Look over the listing below and work out how many lines have the word "This". Write only that number.

★ ★ ★ ★ ★

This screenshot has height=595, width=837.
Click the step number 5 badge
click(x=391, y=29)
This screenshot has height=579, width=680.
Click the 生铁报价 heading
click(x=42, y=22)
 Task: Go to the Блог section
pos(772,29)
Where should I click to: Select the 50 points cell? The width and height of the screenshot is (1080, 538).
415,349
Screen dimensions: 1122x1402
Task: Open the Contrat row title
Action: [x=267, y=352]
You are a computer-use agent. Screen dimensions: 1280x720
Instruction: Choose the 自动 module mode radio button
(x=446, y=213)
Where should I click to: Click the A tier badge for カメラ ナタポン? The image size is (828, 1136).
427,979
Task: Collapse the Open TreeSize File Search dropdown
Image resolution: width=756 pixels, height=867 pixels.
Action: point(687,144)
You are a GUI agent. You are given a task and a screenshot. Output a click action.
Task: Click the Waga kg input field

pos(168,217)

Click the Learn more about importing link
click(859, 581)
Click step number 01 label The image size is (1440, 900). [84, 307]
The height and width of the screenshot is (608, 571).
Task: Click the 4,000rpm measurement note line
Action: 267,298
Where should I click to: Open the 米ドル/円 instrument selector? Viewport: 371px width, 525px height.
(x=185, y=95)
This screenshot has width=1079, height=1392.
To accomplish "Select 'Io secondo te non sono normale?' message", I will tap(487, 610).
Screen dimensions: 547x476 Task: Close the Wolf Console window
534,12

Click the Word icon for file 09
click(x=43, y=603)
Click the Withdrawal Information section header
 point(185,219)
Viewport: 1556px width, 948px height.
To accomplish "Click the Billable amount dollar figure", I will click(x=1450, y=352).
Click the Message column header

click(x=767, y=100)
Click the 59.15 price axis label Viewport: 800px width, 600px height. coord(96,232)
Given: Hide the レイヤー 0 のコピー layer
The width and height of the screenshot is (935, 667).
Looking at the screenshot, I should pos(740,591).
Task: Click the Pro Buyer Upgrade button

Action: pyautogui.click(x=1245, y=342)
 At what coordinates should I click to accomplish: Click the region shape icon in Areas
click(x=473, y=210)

★ ★ ★ ★ ★

Solved problem:
3